Cantus Cölln,  photo: Wolf Nolting / Letní slavnosti staré hudby
« Cantus Cölln se trouve au sommet de son genre musical. Il s’agit d’un fin morceau non seulement pour les connaisseurs mais également pour le grand public. Ils sont venus à Prague grâce à l’invitation de Jana Semerádová qui participe en tant qu’artiste à des concerts partout en Europe. Elle a entendu Cantus Cölln et a beaucoup aimé ce qu’ils font. »

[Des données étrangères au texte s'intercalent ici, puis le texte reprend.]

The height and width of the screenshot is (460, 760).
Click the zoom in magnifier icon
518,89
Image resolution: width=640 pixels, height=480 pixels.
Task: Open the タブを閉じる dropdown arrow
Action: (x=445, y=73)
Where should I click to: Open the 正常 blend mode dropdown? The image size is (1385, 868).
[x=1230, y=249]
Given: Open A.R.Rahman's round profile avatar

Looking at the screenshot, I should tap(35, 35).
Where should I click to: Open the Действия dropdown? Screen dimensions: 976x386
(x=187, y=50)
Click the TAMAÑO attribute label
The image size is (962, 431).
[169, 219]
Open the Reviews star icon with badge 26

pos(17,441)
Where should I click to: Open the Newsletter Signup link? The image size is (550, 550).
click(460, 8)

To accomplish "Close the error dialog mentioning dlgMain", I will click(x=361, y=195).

Au cours du concert de l’ensemble Cantus Cölln, le public a interrompu par ses applaudissements une des pièces avant la fin. Une situation qui n’est pas exceptionnelle puisqu’il s’agissait précisément d’un oratorio. Il se trouve que la longueur d’une vingtaine de minutes et le fait que les mêmes chanteurs peuvent représenter plusieurs rôles ont pu contribuer à ce moment d’incertitude pour le public. Monika Nováková nuance :

« Le premier concert a pu avoir un côté un peu plus compliqué pour le public. Effectivement, il s’agissait d’oratorios qui peuvent durer une vingtaine de minutes. Ainsi le public risque un peu de se perdre. Mais cela n’est pas rare. Le public étranger se perd également, et en République tchèque cela n’arrive pas plus souvent qu’ailleurs. Cependant, nous avons essayé de faciliter l’orientation des spectateurs dans le concert en mettant l’accent sur l’élaboration d’un programme assez détaillé. En le suivant, ils devraient reconnaître le début et la fin. »

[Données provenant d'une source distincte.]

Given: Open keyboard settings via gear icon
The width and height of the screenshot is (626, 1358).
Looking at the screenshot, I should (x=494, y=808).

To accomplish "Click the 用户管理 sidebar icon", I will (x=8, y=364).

Château de Prague,  photo: Ivan Malý / Letní slavnosti staré hudby
Les Fêtes d’été de musique ancienne se tiennent dans des locaux soigneusement sélectionnés, parmi eux, le Château de Prague et le monastère de Břevnov, ce dernier n’étant pas régulièrement ouvert aux concerts. Monika Nováková explique le choix des salles :

« Les locaux que nous choisissons pour nos concerts sont à chaque fois adaptés au style de la musique qui y est interprétée, c’est-à-dire que la musique de la Renaissance sera jouée dans un lieu construit et décoré dans ce style, des compositions baroques seront placées dans des locaux baroques. Prague est évidemment un lieu idéal pour cela. Ensuite, nous prenons également en considération l’acoustique des lieux puisque nous avons déjà de l’expérience avec des concerts des années passées. L’objectif est d’associer la pièce à un lieu qui intensifie l’expérience de cette musique, ainsi elle est jouée dans les espaces pour lesquels elle a été écrite. »

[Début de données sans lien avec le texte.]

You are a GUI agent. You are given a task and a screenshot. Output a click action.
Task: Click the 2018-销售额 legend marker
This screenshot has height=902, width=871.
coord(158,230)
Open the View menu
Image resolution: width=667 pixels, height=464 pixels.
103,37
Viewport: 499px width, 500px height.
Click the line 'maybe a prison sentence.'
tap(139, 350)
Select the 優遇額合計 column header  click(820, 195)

Claire Lefilliâtre,  photo: Letní slavnosti staré hudby
Dans la semaine du 29 juillet, le festival passe à sa deuxième moitié. Quatre concerts seront encore joués. Vous pouvez trouver tous les informations sur le site du festival www.letnislavnosti.cz/en mais rappelons le dernier concert qui clôturera le festival le mardi 6 août. Dans la salle espagnole au Château de Prague, deux ensembles, Collegium marianum et Arte dei Suonatori, accompagneront la sopraniste française, Claire Lefilliâtre. Elle est connue du public surtout pour son engagement dans le groupe Le Poème harmonique duquel provenait également le premier extrait. Ce concert a pour titre « le Festin romain, le concert grandiose dans le palais du cardinal » afin de commémorer l’activité culturelle de ces dignitaires religieux qui faisaient partie des mécènes les plus signifiants de l’époque. La dernière pièce est également celle du Poème harmonique : il s’agit d’ « A la fin cette bergère ».